Problem Description
Given a binary tree where node values are digits from 1 to 9, count all root-to-leaf paths that are pseudo-palindromic. A path is pseudo-palindromic if at least one permutation of the node values in that path forms a palindrome. In other words, the path is pseudo-palindromic if at most one digit has an odd frequency.
Key Insights
- Use Depth-First Search (DFS) to explore every root-to-leaf path.
- Track the occurrence (odd/even) of digits using a bit mask, where each of the bits (positions 1 to 9) represents a digit.
- Toggle bits using the XOR operation to update parity as you traverse the tree.
- A path qualifies as pseudo-palindromic if the bit mask has at most one bit set (check using path & (path - 1) == 0).

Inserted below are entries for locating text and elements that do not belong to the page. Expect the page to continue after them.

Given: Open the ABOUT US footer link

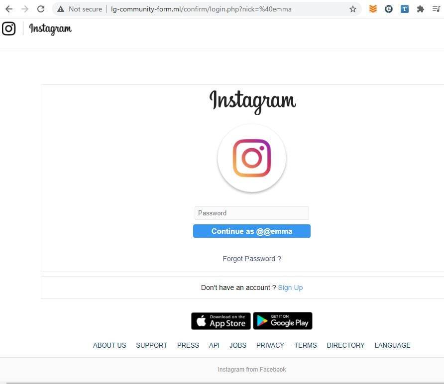Looking at the screenshot, I should [110, 345].
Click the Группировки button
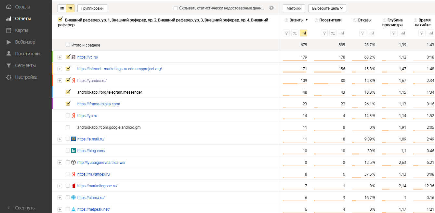 (92, 8)
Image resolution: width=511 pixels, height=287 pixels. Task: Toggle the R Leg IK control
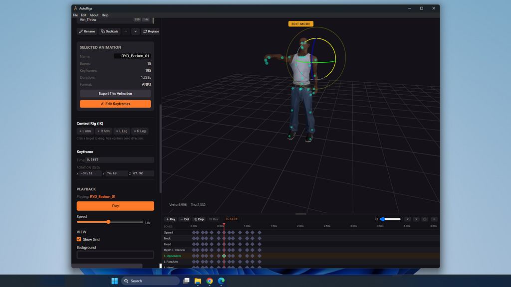(x=140, y=131)
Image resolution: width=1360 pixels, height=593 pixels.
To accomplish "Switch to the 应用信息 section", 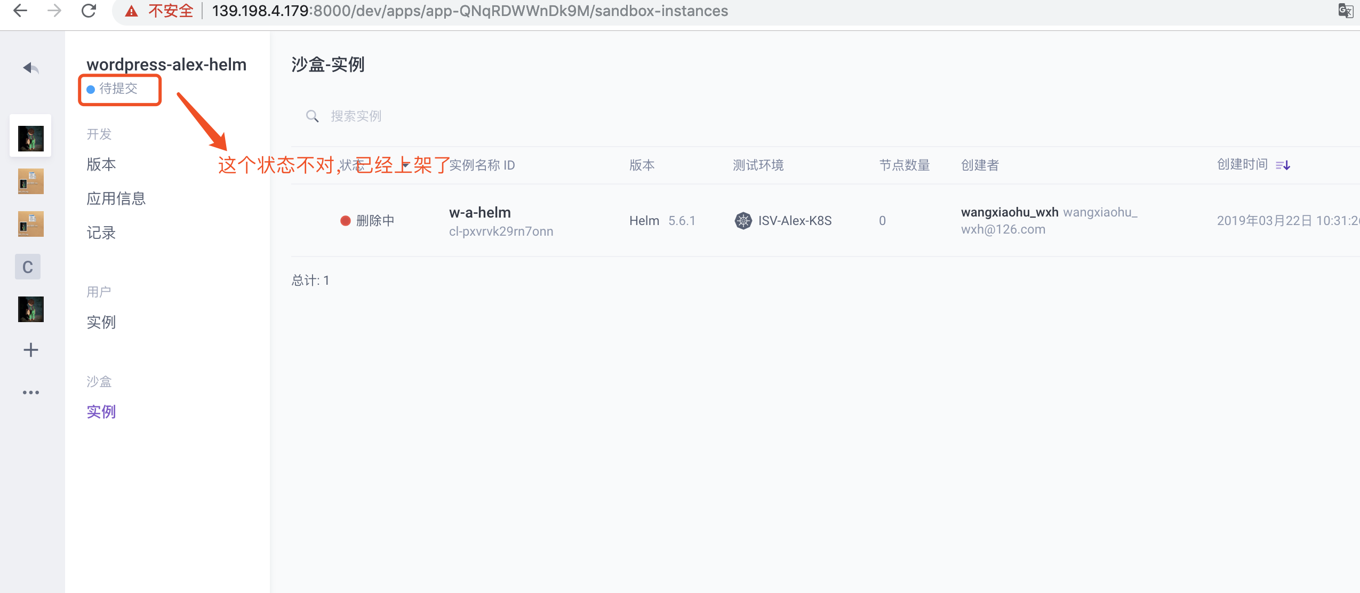I will coord(116,198).
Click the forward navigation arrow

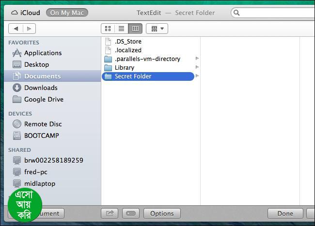29,29
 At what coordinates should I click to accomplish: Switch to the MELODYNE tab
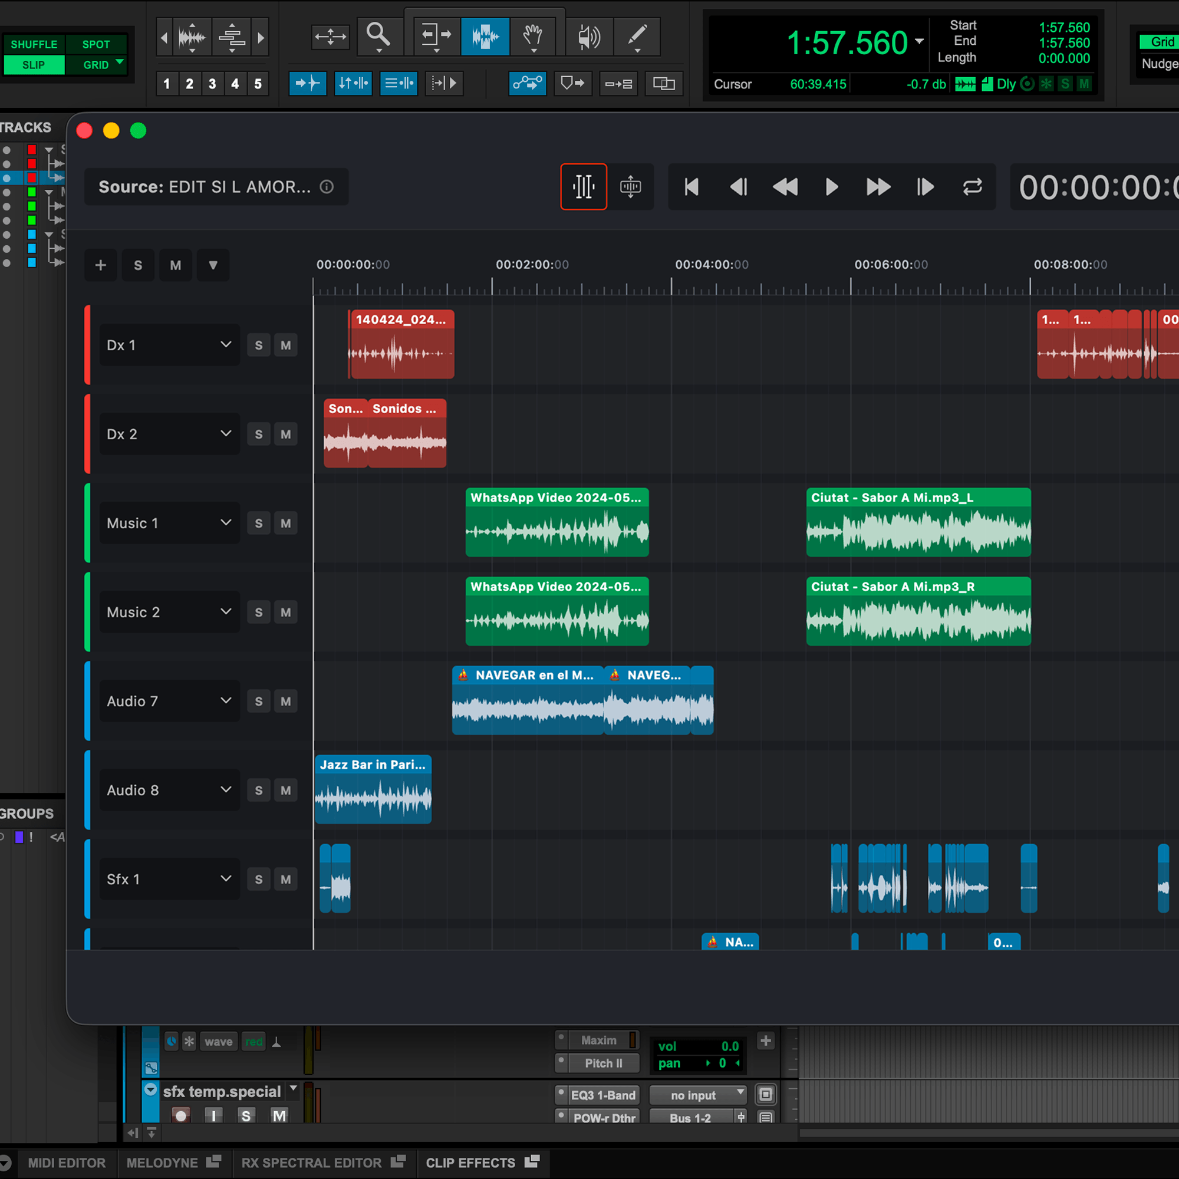pos(162,1163)
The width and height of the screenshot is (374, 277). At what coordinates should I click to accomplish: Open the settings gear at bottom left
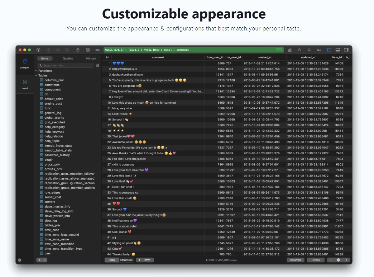point(19,260)
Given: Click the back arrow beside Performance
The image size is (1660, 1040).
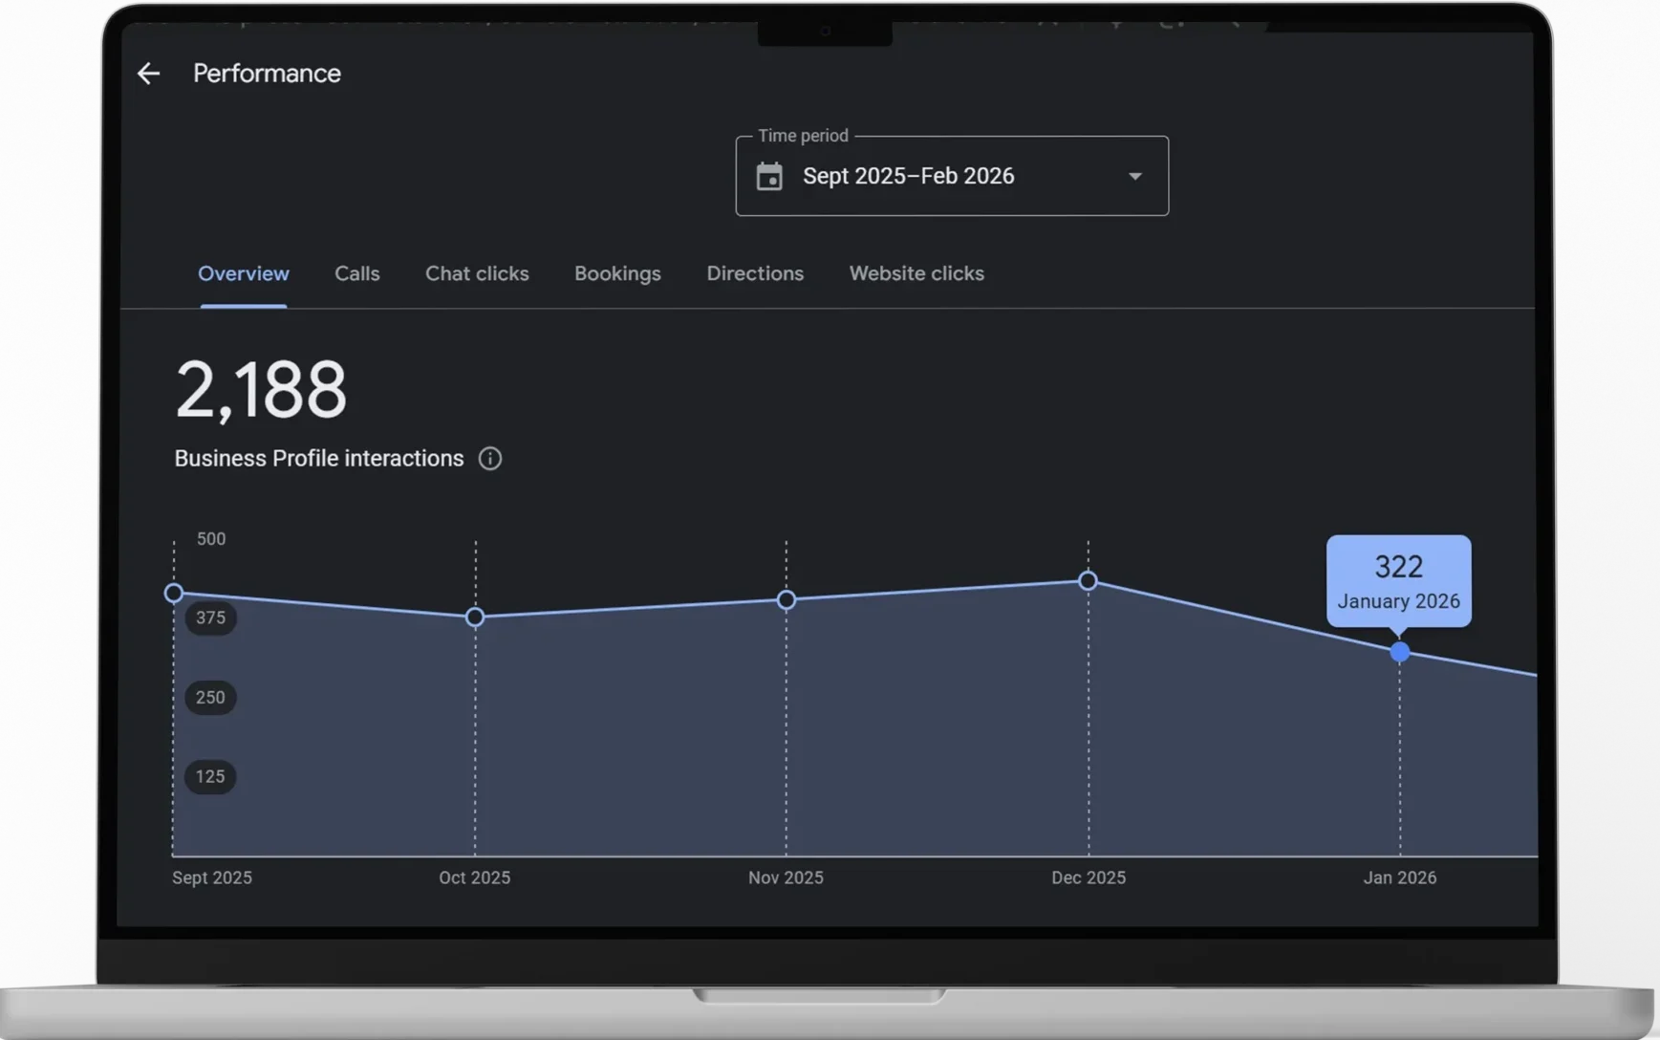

- This approach efficiently checks the pseudo-palindromic condition in O(1) time per leaf.
Space and Time Complexity
Time Complexity: O(N), where N is the number of nodes in the tree, as each node is visited once. Space Complexity: O(H), where H is the height of the tree. In the worst case, H equals N.
Solution
The solution uses a recursive DFS to traverse the tree while propagating a bit mask representing the parity of each digit encountered. At each node, update the bit mask by toggling the bit corresponding to the node's value. When a leaf is reached, check if the path is pseudo-palindromic by ensuring that at most one bit in the mask is set. This optimal approach leverages bit manipulation to keep the space usage minimal while ensuring a fast constant-time check at each leaf node.